Q & A: The Librarian Way - How to utilize teen volunteers

Some teens genuinely just love being in the library.  Some teens need community service hours.  And some teens think they want to volunteer, but then find out that involves work and everything goes downhill.  So, how can you make the most of your teen volunteers?  Check out this week's Q & A: The Librarian Way video to hear about our hard-earned suggestions.  

Do you have an idea for a task or a creative way that you recognize your teen volunteers?  We'd love to hear about it!

Friday, February 1, 2013

Library GrabBag: GIANT Fun

Life-Size Lock-In 

Last week my library's Teen Advisory Board hosted the third annual Life-Size Lock-in.  That's right...GIANT fun!  We fill our community room's with classic board games with a twist, the teens are game pieces for Monopoly, Sorry, Candyland, and Twister (just for fun.)  The program has morphed through the years, but it is by far one of my favorite after hours events.

January seemed like a good fit for the event.  Tweens and teens fighting cabin fever would have something to look forward  and it gives me a few months to recuperate before Summer Reading hits.
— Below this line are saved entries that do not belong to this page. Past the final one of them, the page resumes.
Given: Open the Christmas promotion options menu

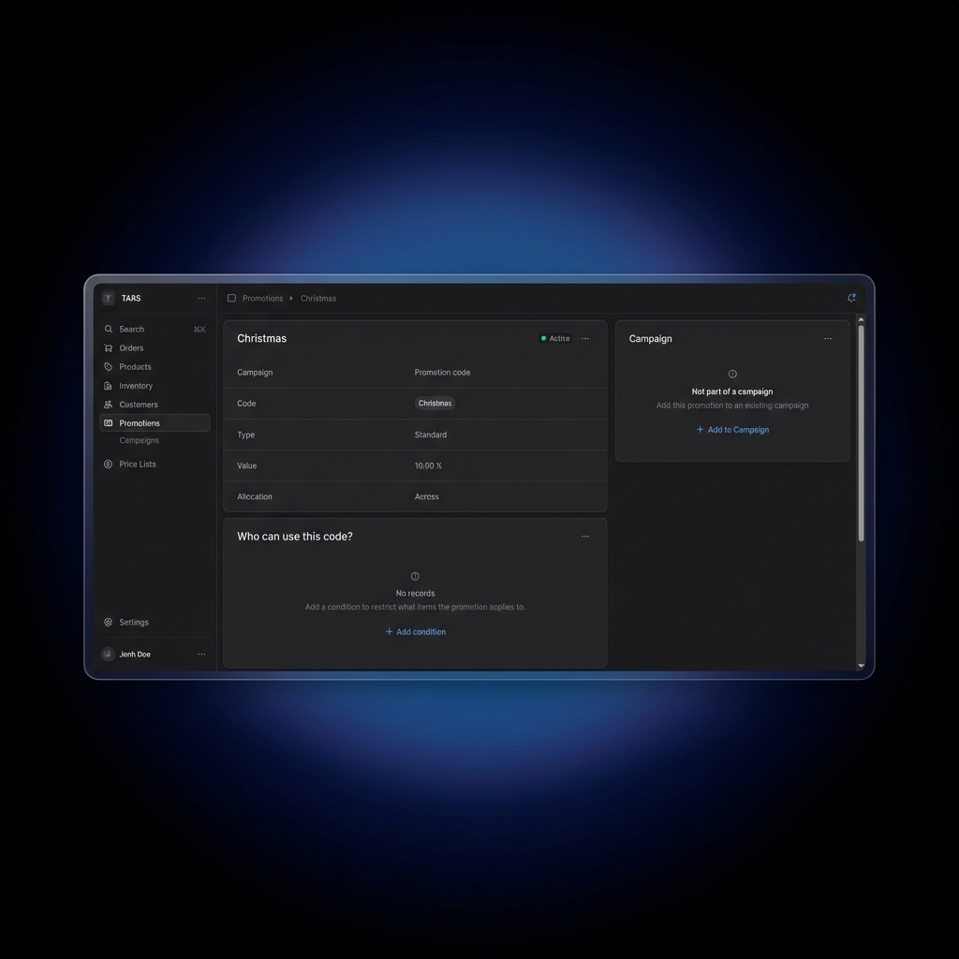Looking at the screenshot, I should click(585, 338).
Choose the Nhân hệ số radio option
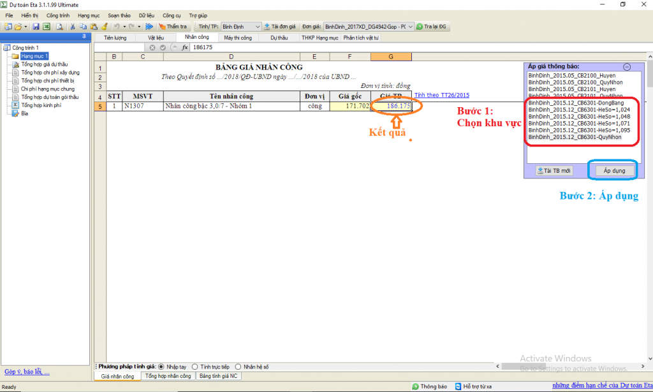The height and width of the screenshot is (392, 653). pyautogui.click(x=238, y=367)
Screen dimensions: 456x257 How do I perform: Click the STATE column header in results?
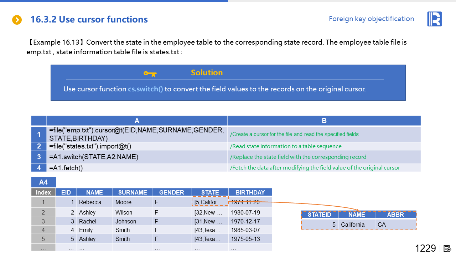(210, 192)

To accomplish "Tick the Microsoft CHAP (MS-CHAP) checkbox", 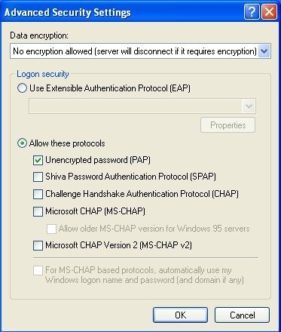I will tap(38, 211).
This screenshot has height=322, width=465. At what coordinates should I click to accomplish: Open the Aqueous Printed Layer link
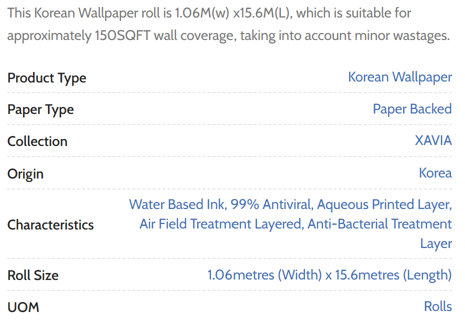tap(384, 205)
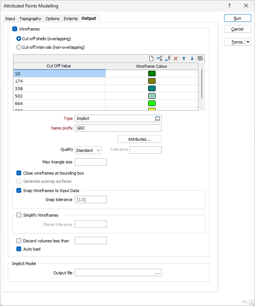255x306 pixels.
Task: Expand the Forms dropdown arrow
Action: [x=248, y=42]
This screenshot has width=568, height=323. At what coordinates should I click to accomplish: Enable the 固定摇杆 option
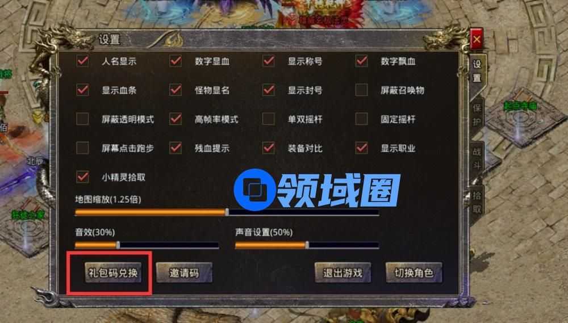coord(361,119)
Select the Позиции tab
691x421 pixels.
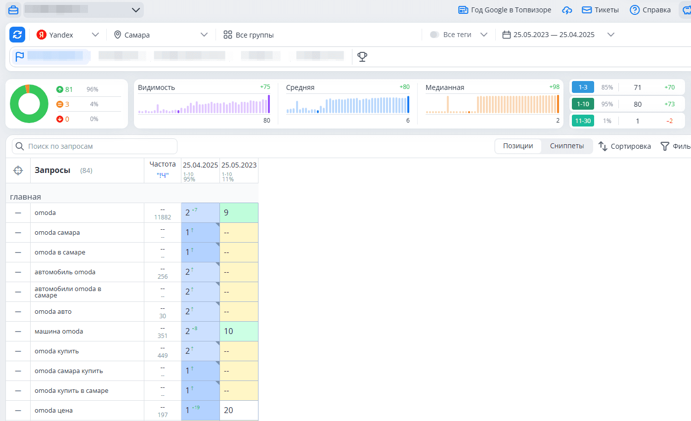[x=518, y=146]
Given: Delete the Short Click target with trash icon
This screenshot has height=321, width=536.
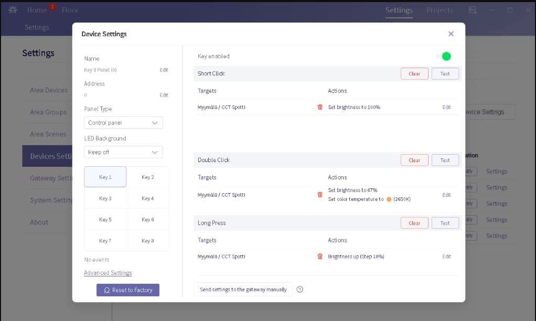Looking at the screenshot, I should point(320,107).
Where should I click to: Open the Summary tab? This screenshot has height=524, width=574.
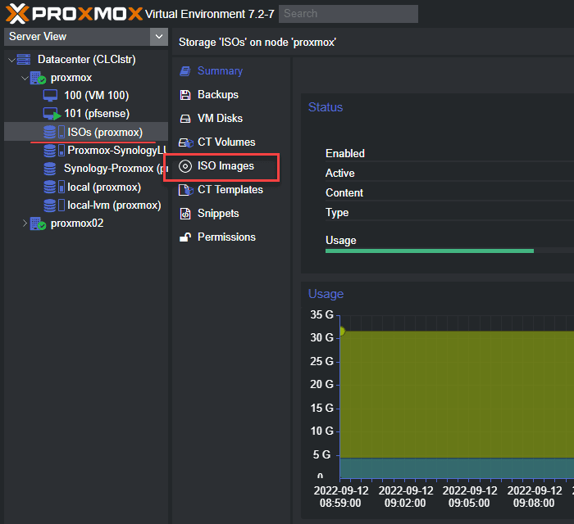click(220, 71)
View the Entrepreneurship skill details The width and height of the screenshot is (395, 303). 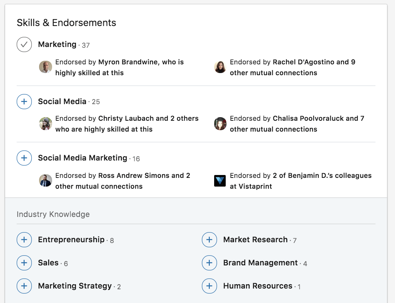tap(71, 240)
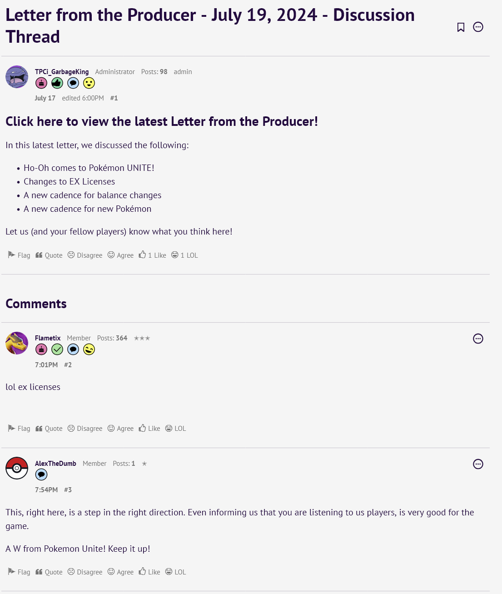This screenshot has width=502, height=594.
Task: Like the admin's first post
Action: click(x=153, y=255)
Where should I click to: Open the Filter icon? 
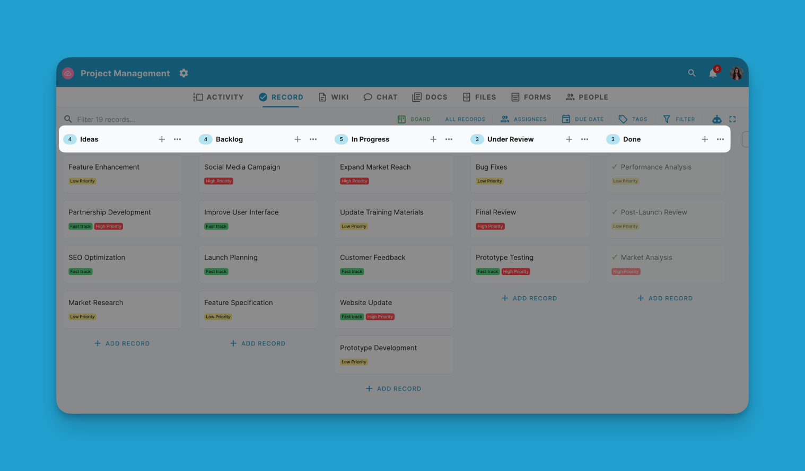667,119
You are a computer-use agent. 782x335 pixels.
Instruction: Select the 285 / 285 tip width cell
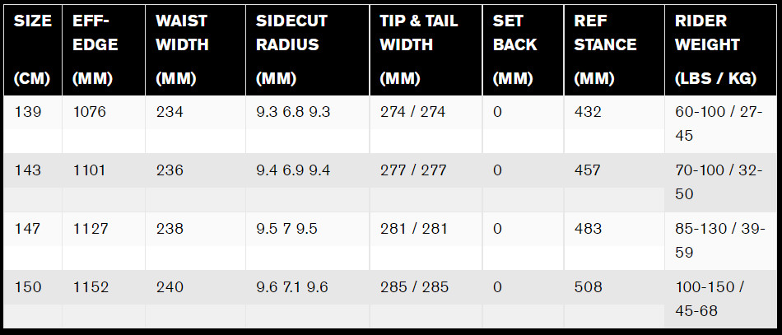pos(426,299)
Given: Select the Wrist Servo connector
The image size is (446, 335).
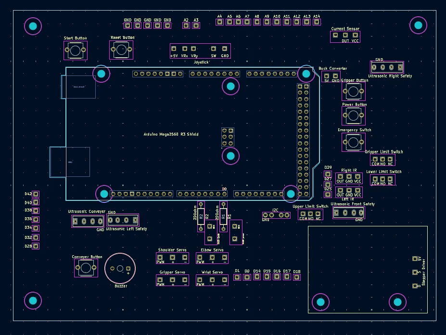Looking at the screenshot, I should [212, 280].
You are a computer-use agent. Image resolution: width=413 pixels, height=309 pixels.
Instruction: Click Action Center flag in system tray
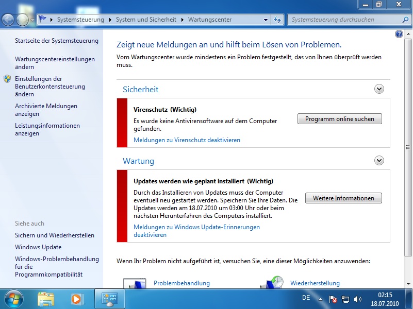[333, 299]
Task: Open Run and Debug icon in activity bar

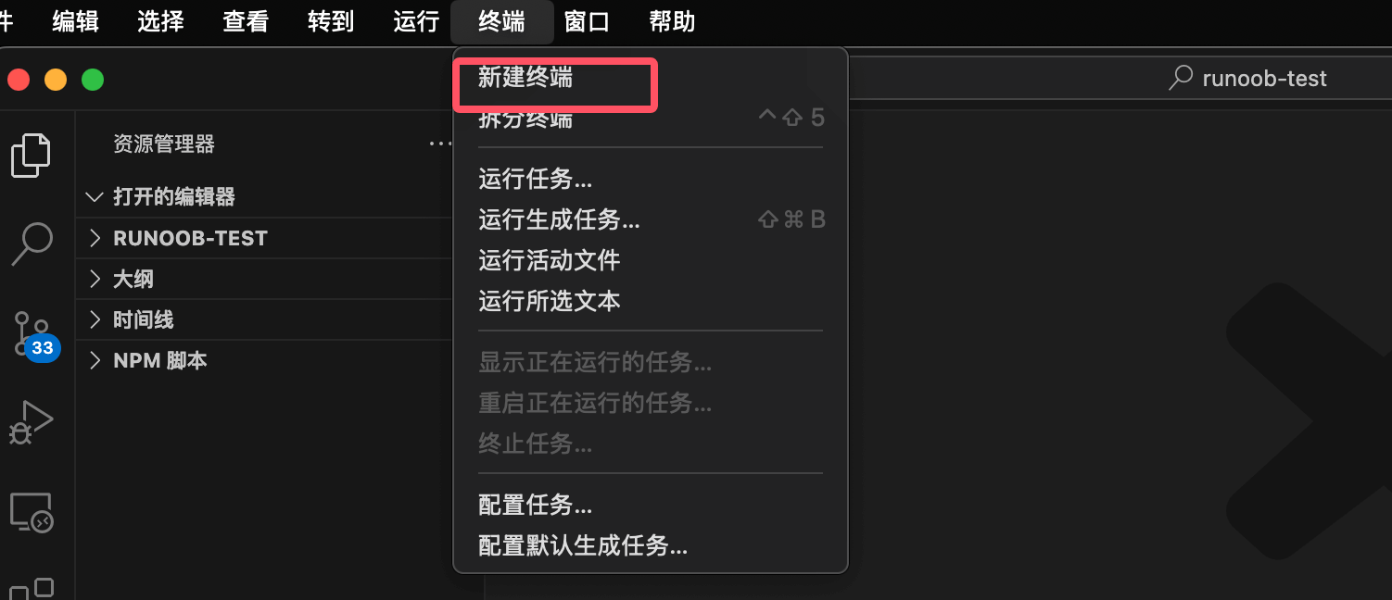Action: [x=31, y=423]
Our Teen Advisory Board decided to make the event a fundraiser.  All funds raised go toward teen programming.  Admission is $5, or with the donation of a non-perishable food item, $3.  Each year we raise about $150 which TAB budgets and spends.

With four different gaming sessions, each participate got to play each game one time.  Each session lasted 45 minutes, with 5 minutes inbetween to reset the games.  During each five minute intermission, participants raced around the building in search for red paper dice.  The teens put their names on each dice they found and at the end of the night, a prize was awarded to a lucky participant.

This year, we also scheduled time for Sardines, a crowd favorite which is infuriating because it is the one event that literally takes ZERO planning.  Oh well, they love it.  The teens get to run around the building with the lights off and scream to their hearts content.  Meanwhile, it gave us a few minutes to clean up before sending the participants home.

Costs the first year totaled about $150 for supplies to build each of the games.  This year, it cost me a total of $40 for 40 teens.  With the boards built, all I needed were a few small prizes and snacks.  The best part, I can pull them out whenever for an impromptu family program or a way to engage the teens after school.